[[ Material for the task open ]]
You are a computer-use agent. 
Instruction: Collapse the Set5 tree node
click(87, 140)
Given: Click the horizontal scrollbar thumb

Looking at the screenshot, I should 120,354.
[[ Material for the task closed ]]
### Exercise directions:
All the entries are to be set down exactly as they appear.

### Solution:
You are a computer-use agent. 
Instruction: Collapse the Set5 tree node
click(87, 140)
Given: Click the horizontal scrollbar thumb

Looking at the screenshot, I should 120,354.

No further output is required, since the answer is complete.